— Start of PROVIDED MATERIAL —
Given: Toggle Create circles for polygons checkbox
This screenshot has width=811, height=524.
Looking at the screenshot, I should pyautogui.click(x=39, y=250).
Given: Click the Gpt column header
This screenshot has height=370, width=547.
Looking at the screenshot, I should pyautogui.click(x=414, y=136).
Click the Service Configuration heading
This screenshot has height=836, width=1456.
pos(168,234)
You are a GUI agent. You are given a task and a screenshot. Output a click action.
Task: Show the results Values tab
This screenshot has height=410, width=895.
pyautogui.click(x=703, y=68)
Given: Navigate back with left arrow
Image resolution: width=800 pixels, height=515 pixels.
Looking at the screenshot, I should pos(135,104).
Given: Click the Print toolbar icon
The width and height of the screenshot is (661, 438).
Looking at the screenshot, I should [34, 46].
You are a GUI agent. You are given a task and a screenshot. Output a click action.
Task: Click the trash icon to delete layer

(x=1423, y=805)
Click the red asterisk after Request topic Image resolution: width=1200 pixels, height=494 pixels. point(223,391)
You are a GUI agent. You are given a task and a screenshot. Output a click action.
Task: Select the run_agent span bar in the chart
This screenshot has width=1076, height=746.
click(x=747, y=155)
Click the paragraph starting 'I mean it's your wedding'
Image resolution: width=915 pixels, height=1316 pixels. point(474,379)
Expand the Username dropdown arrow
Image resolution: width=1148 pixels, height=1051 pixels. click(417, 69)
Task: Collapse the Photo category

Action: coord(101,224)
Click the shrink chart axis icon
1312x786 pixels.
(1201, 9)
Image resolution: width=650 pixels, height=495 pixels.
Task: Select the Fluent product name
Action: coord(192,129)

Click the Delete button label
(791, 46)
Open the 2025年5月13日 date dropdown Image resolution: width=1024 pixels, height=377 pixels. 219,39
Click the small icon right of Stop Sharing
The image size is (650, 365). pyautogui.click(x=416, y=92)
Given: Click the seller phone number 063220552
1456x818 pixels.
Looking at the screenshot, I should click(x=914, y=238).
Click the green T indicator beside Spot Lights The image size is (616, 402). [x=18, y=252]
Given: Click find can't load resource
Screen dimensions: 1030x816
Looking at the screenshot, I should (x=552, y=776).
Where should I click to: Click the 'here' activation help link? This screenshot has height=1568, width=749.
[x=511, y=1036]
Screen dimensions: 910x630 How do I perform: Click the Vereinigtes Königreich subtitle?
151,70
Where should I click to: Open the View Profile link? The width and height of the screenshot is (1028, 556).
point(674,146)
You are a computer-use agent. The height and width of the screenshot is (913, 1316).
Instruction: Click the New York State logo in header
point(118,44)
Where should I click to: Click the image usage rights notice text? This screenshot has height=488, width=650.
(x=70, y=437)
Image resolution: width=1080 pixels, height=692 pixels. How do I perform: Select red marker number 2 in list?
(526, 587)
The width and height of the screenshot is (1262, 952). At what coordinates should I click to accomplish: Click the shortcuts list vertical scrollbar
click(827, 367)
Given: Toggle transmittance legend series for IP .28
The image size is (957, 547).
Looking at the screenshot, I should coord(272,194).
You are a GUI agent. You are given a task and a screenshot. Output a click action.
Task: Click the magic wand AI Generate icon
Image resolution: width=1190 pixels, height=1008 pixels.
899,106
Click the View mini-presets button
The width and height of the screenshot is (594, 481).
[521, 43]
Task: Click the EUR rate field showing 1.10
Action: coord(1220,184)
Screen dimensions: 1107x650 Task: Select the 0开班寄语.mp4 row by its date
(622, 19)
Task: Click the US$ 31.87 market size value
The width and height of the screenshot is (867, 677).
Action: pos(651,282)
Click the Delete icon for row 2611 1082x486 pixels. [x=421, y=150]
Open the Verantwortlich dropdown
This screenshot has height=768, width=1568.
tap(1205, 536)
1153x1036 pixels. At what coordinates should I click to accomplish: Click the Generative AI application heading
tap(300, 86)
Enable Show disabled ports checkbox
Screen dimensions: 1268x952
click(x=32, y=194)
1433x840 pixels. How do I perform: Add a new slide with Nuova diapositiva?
— End of PROVIDED MATERIAL —
=== INSTRUCTIONS TO FOLLOW ===
Could you arrange the part of the records that opens with the line containing "Task: Collapse the Photo category" and closes with the line containing "Open the 2025年5月13日" as a Markdown table with the columns Row and Line, one line per row and blank lines omitted?

=== RESULT OF THE EXERCISE ===
| Row | Line |
|---|---|
| 1 | Task: Collapse the Photo category |
| 2 | Action: coord(101,224) |
| 3 | Click the shrink chart axis icon |
| 4 | 1312x786 pixels. |
| 5 | (1201, 9) |
| 6 | Image resolution: width=650 pixels, height=495 pixels. |
| 7 | Task: Select the Fluent product name |
| 8 | Action: coord(192,129) |
| 9 | Click the Delete button label |
| 10 | (791, 46) |
| 11 | Open the 2025年5月13日 date dropdown Image resolution: width=1024 pixels, height=377 pixels. 219,39 |